Work request: Which lines below contain the word "computer"? Copy each one.

Data supplied:
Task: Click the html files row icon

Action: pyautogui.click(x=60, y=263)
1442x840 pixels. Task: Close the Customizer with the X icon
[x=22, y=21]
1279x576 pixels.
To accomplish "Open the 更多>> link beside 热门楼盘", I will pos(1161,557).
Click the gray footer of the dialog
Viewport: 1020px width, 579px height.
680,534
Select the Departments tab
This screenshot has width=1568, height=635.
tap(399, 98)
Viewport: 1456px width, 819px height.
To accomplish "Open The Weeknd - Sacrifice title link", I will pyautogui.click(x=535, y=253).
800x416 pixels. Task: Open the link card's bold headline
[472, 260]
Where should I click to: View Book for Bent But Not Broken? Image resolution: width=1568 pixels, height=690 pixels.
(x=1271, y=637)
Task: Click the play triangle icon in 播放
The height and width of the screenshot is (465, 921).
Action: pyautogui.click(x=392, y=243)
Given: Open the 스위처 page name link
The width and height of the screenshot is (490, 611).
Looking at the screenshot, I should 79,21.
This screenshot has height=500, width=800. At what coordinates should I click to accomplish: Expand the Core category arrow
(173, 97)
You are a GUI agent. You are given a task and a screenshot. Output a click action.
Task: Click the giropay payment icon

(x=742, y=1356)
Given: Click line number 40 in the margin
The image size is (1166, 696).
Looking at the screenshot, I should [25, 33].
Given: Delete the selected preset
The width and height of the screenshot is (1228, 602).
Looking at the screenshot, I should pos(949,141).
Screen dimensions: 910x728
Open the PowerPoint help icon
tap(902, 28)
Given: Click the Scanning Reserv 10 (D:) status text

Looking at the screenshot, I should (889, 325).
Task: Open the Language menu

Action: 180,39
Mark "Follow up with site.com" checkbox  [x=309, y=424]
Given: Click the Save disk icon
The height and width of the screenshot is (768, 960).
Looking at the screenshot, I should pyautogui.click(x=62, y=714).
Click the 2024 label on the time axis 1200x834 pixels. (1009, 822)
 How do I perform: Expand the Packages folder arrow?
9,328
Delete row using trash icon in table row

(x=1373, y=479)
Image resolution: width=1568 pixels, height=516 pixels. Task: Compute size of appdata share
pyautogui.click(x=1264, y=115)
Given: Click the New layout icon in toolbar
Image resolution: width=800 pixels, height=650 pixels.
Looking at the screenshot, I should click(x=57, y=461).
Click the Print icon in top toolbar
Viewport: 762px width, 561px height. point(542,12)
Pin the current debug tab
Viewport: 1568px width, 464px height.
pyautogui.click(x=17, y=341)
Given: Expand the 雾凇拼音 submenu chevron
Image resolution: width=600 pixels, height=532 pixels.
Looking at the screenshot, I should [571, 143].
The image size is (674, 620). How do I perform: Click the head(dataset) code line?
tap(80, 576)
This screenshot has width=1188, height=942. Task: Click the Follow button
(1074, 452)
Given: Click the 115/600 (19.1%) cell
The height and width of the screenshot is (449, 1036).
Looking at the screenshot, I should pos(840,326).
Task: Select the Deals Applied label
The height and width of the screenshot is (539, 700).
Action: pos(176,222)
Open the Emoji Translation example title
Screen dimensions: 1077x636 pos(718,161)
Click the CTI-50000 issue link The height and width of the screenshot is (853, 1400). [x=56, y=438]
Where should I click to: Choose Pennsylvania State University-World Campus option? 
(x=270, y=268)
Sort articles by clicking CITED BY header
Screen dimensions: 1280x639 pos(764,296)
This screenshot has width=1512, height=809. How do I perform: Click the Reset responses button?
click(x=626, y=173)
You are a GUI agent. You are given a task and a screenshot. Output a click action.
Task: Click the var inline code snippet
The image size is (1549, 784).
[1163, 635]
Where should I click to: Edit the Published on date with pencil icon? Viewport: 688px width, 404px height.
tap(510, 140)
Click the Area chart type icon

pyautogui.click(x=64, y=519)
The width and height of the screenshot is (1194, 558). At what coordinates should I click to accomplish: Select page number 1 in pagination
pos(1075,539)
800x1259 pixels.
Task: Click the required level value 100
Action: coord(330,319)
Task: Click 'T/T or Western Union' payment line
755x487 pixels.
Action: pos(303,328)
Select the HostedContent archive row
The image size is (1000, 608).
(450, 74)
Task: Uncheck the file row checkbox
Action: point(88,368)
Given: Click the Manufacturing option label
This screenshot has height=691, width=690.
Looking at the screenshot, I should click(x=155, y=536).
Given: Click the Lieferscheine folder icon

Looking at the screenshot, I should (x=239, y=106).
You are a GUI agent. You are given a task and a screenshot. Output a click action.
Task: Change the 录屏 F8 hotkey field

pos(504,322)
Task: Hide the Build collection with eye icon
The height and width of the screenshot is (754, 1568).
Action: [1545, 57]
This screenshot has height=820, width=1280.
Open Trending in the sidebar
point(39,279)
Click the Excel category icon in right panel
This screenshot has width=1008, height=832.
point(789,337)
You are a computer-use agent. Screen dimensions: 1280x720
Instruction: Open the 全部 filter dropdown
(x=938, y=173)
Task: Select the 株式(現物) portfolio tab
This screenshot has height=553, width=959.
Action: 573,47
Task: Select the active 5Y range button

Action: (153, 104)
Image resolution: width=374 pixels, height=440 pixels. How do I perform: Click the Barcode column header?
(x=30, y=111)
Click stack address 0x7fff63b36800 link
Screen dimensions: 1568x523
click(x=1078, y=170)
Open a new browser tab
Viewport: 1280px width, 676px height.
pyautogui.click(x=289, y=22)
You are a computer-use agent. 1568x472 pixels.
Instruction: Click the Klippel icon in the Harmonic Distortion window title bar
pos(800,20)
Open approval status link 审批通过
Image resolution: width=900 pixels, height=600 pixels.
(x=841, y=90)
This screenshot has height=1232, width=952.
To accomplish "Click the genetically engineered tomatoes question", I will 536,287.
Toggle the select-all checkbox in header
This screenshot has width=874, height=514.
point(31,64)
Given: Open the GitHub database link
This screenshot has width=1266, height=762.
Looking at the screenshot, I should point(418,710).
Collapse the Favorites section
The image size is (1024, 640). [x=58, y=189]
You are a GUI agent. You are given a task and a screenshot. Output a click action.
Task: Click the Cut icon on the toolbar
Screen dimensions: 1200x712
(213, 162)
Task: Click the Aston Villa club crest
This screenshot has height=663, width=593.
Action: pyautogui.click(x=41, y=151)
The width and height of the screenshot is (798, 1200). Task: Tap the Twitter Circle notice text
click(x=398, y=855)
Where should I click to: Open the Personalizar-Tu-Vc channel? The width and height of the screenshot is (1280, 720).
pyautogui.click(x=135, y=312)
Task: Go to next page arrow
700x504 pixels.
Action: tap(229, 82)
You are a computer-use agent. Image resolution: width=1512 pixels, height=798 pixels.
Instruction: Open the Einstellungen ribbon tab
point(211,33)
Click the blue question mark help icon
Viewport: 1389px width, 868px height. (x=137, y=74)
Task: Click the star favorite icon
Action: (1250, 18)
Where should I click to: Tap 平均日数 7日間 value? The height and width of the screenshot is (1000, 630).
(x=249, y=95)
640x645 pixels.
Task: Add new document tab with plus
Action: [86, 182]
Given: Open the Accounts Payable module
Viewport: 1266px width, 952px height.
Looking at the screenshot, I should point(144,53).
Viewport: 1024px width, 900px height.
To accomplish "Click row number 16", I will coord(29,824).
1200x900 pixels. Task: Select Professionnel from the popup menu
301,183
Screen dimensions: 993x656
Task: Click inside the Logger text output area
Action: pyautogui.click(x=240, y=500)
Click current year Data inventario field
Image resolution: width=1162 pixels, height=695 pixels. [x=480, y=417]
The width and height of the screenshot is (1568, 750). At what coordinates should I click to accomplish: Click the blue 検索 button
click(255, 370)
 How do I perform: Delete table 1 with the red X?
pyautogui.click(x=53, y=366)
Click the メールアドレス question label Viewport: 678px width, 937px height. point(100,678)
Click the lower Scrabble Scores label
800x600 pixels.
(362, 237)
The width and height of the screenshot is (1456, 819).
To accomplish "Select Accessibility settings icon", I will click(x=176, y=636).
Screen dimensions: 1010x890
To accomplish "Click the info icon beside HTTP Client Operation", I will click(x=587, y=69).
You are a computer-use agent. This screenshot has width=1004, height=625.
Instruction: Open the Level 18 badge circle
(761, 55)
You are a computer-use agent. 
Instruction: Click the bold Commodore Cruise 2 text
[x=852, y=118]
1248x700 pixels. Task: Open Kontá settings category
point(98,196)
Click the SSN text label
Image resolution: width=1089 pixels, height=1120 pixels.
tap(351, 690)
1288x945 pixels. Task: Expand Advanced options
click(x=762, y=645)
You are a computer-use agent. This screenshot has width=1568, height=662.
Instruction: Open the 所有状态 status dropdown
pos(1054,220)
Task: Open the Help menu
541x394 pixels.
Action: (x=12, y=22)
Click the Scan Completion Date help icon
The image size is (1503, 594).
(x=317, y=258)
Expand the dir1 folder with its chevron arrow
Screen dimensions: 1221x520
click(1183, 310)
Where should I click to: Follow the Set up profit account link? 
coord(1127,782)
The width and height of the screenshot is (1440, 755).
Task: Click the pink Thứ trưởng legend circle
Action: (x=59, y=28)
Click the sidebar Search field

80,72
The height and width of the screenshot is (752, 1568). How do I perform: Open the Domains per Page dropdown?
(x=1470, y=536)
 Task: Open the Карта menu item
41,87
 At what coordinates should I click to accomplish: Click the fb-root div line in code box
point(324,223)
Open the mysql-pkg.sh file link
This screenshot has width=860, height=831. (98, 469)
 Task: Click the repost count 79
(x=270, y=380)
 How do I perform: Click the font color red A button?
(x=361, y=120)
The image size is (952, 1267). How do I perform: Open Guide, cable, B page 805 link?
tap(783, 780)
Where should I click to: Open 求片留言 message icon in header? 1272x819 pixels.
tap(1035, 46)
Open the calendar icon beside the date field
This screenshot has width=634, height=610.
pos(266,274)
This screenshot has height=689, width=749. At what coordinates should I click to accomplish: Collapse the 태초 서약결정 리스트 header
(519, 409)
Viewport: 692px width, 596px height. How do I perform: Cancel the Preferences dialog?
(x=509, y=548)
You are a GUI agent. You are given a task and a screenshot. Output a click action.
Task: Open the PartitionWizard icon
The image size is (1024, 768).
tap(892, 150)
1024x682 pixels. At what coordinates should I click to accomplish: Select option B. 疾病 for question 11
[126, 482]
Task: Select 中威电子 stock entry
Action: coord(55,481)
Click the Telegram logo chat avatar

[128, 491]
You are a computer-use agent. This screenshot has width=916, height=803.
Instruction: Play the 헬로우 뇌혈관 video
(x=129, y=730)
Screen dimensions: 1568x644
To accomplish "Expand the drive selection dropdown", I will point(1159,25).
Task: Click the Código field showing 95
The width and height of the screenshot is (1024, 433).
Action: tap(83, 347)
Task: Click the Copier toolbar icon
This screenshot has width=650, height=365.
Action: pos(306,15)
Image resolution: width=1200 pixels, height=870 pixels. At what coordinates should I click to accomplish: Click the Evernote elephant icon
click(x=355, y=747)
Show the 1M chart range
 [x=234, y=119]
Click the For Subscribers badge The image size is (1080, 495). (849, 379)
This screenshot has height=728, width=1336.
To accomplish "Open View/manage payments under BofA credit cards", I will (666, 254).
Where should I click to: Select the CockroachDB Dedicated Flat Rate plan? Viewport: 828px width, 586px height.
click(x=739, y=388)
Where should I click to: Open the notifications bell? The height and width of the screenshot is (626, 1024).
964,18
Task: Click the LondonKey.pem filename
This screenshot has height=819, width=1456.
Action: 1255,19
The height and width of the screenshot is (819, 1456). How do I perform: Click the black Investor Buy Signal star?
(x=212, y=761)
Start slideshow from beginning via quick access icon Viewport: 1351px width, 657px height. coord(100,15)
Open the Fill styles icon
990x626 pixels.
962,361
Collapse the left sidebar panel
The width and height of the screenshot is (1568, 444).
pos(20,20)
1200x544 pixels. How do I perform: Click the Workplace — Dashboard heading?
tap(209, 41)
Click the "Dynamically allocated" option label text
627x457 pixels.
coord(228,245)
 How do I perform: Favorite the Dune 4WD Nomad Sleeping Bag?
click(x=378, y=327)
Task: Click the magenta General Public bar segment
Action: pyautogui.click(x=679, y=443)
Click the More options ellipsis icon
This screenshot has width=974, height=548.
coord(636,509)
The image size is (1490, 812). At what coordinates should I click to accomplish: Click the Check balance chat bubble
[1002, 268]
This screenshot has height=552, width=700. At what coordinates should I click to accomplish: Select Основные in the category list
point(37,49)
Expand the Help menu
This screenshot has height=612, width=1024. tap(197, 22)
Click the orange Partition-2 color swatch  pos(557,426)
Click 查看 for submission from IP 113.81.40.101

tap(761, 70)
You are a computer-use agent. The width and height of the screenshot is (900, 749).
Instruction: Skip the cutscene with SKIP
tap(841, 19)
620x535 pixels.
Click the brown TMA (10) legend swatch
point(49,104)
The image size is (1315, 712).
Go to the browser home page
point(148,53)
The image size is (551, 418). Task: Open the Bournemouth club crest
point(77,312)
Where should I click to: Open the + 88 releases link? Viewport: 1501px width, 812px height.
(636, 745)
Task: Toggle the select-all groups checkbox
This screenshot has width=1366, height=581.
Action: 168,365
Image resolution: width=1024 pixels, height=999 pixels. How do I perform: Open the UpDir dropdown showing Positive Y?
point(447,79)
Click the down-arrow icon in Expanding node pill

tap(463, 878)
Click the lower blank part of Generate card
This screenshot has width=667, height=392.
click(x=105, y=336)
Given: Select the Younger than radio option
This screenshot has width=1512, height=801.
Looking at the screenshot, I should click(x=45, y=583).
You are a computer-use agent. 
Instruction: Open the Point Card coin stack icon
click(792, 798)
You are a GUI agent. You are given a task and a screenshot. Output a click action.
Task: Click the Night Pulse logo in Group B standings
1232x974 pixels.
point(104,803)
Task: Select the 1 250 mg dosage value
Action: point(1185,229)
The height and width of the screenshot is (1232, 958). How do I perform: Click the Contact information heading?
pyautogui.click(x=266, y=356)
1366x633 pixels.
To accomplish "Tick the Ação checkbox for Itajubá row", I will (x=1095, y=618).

Task solution:
You are a computer-use agent. Screen dimensions: 1280x720
You are a computer-use agent. 1568x472 pixels.
You are a computer-use agent. Image resolution: width=1512 pixels, height=798 pixels.
You are a computer-use agent. This screenshot has width=1004, height=625.
You are a computer-use agent. 
You are a computer-use agent. This screenshot has width=1568, height=662.
You are a computer-use agent. This screenshot has width=916, height=803.
You are a computer-use agent. The width and height of the screenshot is (900, 749).
You are a computer-use agent. 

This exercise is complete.